==== Record excerpts ====

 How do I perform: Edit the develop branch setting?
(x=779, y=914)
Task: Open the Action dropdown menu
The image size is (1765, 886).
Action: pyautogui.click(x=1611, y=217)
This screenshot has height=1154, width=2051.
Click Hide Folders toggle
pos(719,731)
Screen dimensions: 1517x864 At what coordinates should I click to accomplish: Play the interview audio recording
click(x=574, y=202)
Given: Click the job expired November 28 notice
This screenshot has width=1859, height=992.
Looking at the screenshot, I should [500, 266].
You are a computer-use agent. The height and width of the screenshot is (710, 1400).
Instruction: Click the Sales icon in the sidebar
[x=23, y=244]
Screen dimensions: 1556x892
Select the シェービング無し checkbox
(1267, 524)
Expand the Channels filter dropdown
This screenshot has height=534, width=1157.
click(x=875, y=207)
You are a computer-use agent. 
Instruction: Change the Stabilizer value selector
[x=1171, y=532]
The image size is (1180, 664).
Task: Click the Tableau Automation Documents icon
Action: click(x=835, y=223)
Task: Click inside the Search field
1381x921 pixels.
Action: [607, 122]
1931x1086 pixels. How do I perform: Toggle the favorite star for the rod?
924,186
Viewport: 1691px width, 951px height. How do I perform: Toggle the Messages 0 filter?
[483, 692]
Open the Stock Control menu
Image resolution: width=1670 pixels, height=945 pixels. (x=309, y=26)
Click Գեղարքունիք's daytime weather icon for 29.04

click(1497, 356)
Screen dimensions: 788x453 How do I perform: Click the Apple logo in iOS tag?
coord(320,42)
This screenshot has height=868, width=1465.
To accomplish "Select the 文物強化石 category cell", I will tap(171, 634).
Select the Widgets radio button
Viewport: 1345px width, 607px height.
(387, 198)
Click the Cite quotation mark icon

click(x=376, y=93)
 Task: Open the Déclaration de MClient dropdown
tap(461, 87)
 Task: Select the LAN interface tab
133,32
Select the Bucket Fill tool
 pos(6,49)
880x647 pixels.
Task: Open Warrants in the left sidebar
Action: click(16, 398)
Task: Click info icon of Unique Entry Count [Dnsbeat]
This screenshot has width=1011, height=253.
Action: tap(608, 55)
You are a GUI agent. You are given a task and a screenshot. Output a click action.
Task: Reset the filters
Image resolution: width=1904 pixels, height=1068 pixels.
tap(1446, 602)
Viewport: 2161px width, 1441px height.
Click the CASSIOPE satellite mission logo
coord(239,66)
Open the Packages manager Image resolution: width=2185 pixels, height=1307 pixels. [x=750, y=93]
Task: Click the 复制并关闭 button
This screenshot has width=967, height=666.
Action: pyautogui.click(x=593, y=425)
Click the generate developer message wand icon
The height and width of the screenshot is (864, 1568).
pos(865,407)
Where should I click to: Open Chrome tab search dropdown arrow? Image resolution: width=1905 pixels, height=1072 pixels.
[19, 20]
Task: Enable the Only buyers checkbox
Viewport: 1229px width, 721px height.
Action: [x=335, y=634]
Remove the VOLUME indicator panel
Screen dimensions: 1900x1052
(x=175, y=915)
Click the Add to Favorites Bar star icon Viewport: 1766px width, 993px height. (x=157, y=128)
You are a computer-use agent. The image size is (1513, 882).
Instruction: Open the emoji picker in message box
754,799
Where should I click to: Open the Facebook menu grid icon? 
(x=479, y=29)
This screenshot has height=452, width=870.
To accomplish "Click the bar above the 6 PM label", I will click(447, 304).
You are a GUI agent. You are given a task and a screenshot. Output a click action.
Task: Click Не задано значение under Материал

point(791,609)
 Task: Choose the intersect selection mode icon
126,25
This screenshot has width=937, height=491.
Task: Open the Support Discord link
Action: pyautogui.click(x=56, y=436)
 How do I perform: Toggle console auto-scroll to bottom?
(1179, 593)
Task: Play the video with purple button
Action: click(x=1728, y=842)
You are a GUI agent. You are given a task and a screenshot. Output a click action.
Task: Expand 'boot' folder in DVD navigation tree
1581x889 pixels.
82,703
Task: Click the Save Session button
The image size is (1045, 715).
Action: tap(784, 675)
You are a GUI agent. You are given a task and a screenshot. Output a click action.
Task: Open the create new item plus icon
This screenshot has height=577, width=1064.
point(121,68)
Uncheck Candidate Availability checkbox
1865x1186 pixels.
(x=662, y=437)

====

### Work instruction
Every entry should be reproduced exactly, with no part omitted.

### Solution
 How do I perform: Edit the develop branch setting?
(x=779, y=914)
Task: Open the Action dropdown menu
The image size is (1765, 886).
Action: pyautogui.click(x=1611, y=217)
This screenshot has height=1154, width=2051.
Click Hide Folders toggle
pos(719,731)
Screen dimensions: 1517x864 At what coordinates should I click to accomplish: Play the interview audio recording
click(x=574, y=202)
Given: Click the job expired November 28 notice
This screenshot has width=1859, height=992.
Looking at the screenshot, I should [500, 266].
You are a computer-use agent. The height and width of the screenshot is (710, 1400).
Instruction: Click the Sales icon in the sidebar
[x=23, y=244]
Screen dimensions: 1556x892
Select the シェービング無し checkbox
(1267, 524)
Expand the Channels filter dropdown
This screenshot has height=534, width=1157.
click(x=875, y=207)
You are a computer-use agent. 
Instruction: Change the Stabilizer value selector
[x=1171, y=532]
The image size is (1180, 664).
Task: Click the Tableau Automation Documents icon
Action: click(x=835, y=223)
Task: Click inside the Search field
1381x921 pixels.
Action: [607, 122]
1931x1086 pixels. How do I perform: Toggle the favorite star for the rod?
924,186
Viewport: 1691px width, 951px height. How do I perform: Toggle the Messages 0 filter?
[483, 692]
Open the Stock Control menu
Image resolution: width=1670 pixels, height=945 pixels. (x=309, y=26)
Click Գեղարքունիք's daytime weather icon for 29.04

click(1497, 356)
Screen dimensions: 788x453 How do I perform: Click the Apple logo in iOS tag?
coord(320,42)
This screenshot has height=868, width=1465.
To accomplish "Select the 文物強化石 category cell", I will tap(171, 634).
Select the Widgets radio button
Viewport: 1345px width, 607px height.
(387, 198)
Click the Cite quotation mark icon

click(x=376, y=93)
 Task: Open the Déclaration de MClient dropdown
tap(461, 87)
 Task: Select the LAN interface tab
133,32
Select the Bucket Fill tool
 pos(6,49)
880x647 pixels.
Task: Open Warrants in the left sidebar
Action: click(16, 398)
Task: Click info icon of Unique Entry Count [Dnsbeat]
This screenshot has width=1011, height=253.
Action: tap(608, 55)
You are a GUI agent. You are given a task and a screenshot. Output a click action.
Task: Reset the filters
Image resolution: width=1904 pixels, height=1068 pixels.
tap(1446, 602)
Viewport: 2161px width, 1441px height.
Click the CASSIOPE satellite mission logo
coord(239,66)
Open the Packages manager Image resolution: width=2185 pixels, height=1307 pixels. [x=750, y=93]
Task: Click the 复制并关闭 button
This screenshot has width=967, height=666.
Action: pyautogui.click(x=593, y=425)
Click the generate developer message wand icon
The height and width of the screenshot is (864, 1568).
pos(865,407)
Where should I click to: Open Chrome tab search dropdown arrow? Image resolution: width=1905 pixels, height=1072 pixels.
[19, 20]
Task: Enable the Only buyers checkbox
Viewport: 1229px width, 721px height.
Action: [x=335, y=634]
Remove the VOLUME indicator panel
Screen dimensions: 1900x1052
(x=175, y=915)
Click the Add to Favorites Bar star icon Viewport: 1766px width, 993px height. (x=157, y=128)
You are a computer-use agent. The image size is (1513, 882).
Instruction: Open the emoji picker in message box
754,799
Where should I click to: Open the Facebook menu grid icon? 
(x=479, y=29)
This screenshot has height=452, width=870.
To accomplish "Click the bar above the 6 PM label", I will click(447, 304).
You are a GUI agent. You are given a task and a screenshot. Output a click action.
Task: Click Не задано значение under Материал

point(791,609)
 Task: Choose the intersect selection mode icon
126,25
This screenshot has width=937, height=491.
Task: Open the Support Discord link
Action: pyautogui.click(x=56, y=436)
 How do I perform: Toggle console auto-scroll to bottom?
(1179, 593)
Task: Play the video with purple button
Action: click(x=1728, y=842)
You are a GUI agent. You are given a task and a screenshot. Output a click action.
Task: Expand 'boot' folder in DVD navigation tree
1581x889 pixels.
82,703
Task: Click the Save Session button
The image size is (1045, 715).
Action: tap(784, 675)
You are a GUI agent. You are given a task and a screenshot. Output a click action.
Task: Open the create new item plus icon
This screenshot has height=577, width=1064.
point(121,68)
Uncheck Candidate Availability checkbox
1865x1186 pixels.
(x=662, y=437)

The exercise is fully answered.